🤖 AI Summary
Existing evaluations of large language models’ reasoning capabilities exhibit high sensitivity to answer extraction methods, resulting in unstable and inconsistent assessment outcomes. To address this, we propose Answer Regeneration (AR), an evaluation enhancement framework that decouples the reasoning process from answer extraction. AR introduces an additional reasoning step—prompting the model to regenerate its final answer based on its prior reasoning trace—thereby enabling robust answer extraction independent of heuristic rules. The framework is task-agnostic and applicable to diverse reasoning-intensive settings, including mathematical reasoning and open-domain question answering. Experiments across multiple benchmarks demonstrate that AR significantly improves evaluation robustness and accuracy, mitigating performance fluctuations induced by varying extraction strategies. Overall, AR provides a reliable, general-purpose solution for more stable and trustworthy assessment of LLM reasoning capabilities.
📝 Abstract
Evaluating generative models, such as large language models (LLMs), commonly involves question-answering tasks where the final answer is selected based on probability of answer choices.
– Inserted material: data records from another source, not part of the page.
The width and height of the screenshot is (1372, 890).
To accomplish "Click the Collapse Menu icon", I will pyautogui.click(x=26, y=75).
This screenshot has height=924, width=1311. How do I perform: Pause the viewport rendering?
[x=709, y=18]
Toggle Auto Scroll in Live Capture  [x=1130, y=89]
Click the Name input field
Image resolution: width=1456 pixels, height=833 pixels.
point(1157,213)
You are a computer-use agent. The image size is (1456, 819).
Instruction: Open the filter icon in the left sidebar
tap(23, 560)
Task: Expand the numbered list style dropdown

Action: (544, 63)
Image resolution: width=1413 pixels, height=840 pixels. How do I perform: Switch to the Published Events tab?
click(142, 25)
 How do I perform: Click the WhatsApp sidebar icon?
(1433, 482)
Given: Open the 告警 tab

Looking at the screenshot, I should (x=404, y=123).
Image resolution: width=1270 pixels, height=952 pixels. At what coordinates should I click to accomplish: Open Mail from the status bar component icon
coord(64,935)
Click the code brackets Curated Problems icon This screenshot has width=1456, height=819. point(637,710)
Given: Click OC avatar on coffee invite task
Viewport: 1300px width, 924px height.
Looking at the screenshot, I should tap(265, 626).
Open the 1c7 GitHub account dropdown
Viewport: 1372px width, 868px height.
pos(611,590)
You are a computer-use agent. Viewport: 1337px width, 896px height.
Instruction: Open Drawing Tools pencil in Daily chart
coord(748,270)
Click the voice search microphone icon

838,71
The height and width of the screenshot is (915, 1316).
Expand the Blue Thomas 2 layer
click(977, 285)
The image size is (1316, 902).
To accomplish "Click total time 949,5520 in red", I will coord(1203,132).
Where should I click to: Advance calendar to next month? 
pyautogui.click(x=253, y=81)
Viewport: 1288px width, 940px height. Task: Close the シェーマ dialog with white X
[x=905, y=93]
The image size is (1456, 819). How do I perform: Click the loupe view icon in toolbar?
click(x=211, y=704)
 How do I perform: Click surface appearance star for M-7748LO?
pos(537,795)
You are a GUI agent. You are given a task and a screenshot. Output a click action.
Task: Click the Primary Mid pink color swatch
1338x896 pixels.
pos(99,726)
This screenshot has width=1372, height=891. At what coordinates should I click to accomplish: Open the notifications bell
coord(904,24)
On the other hand, for models requiring reasoning, the method of answer extraction plays a critical role. Our research reveals that the performance of reasoning models and their final answer distributions are highly sensitive to the answer extraction algorithm employed. In order to mitigate this, we propose a basic framework: Answer Regeneration. The method uses an additional model inference, providing the prior input and output prefaced by the prompt"Answer:". The final answer is then selected or extracted from the regenerated output. We show that this extraction-rule-agnostic approach exhibits improved performance and enhanced robustness. Furthermore, we have applied this framework to general math problems and open-ended question answering tasks. Our analysis and this framework could offer a more reliable results for model evaluation.